» WHAT THE EXERCISE ASKS
Leave the pictures out, and repeat exactly each line from the one that holds "The height and" through the final line of the entries below.

» DATA SHOWN
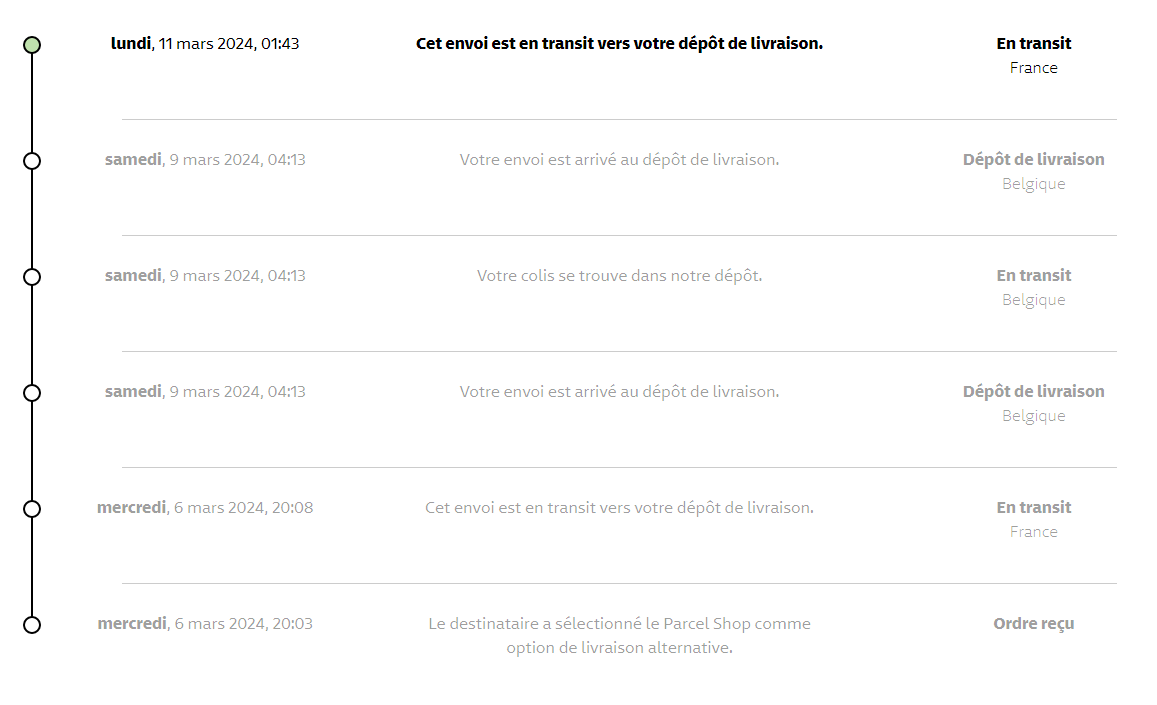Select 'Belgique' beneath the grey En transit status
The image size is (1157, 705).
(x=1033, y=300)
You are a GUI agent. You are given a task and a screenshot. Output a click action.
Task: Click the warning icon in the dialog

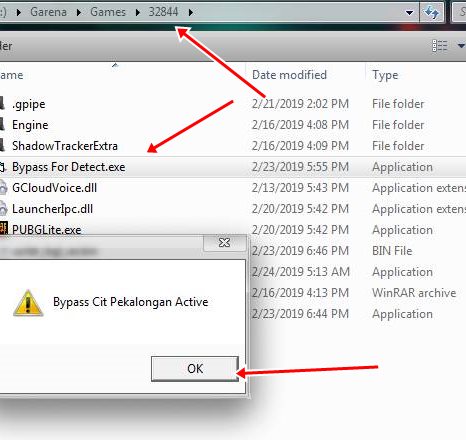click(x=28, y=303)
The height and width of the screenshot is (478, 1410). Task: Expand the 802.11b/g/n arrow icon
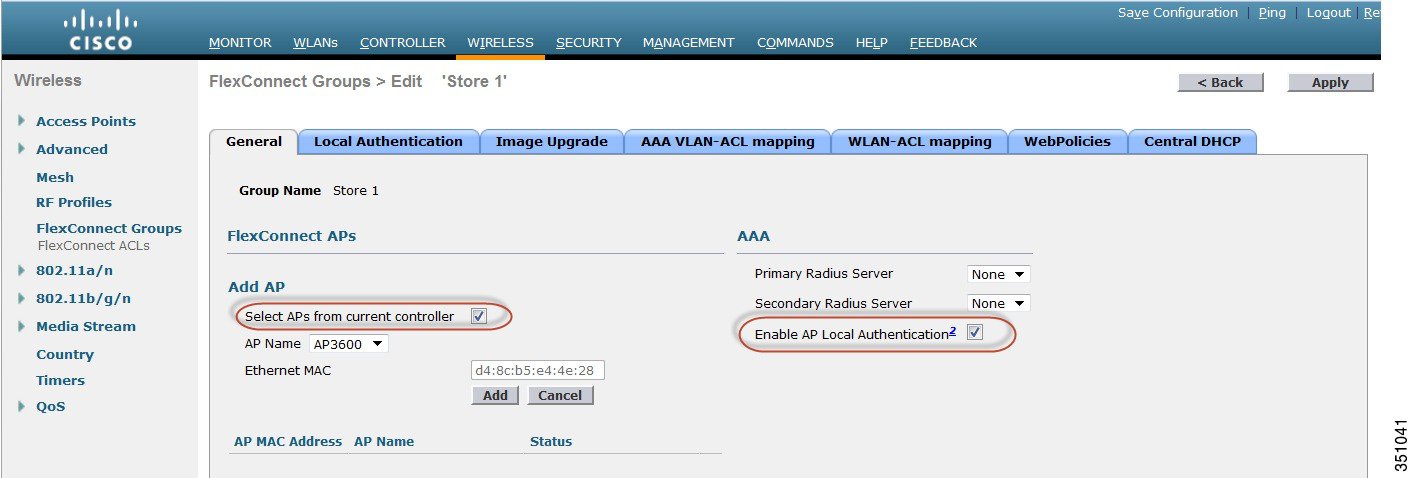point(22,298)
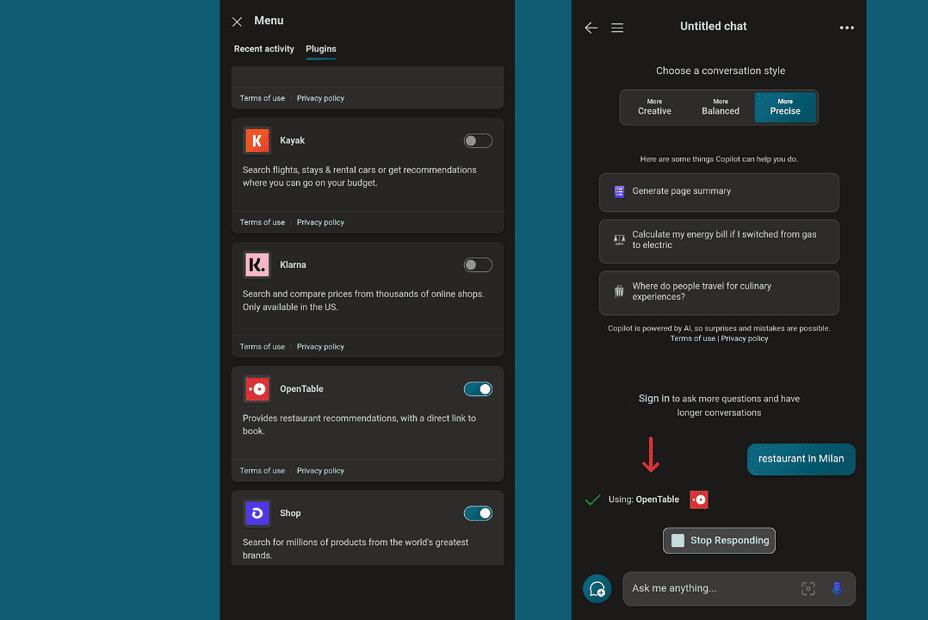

» TASK RESPONSE
The height and width of the screenshot is (478, 1410). Task: Expand the 802.11b/g/n arrow icon
point(22,298)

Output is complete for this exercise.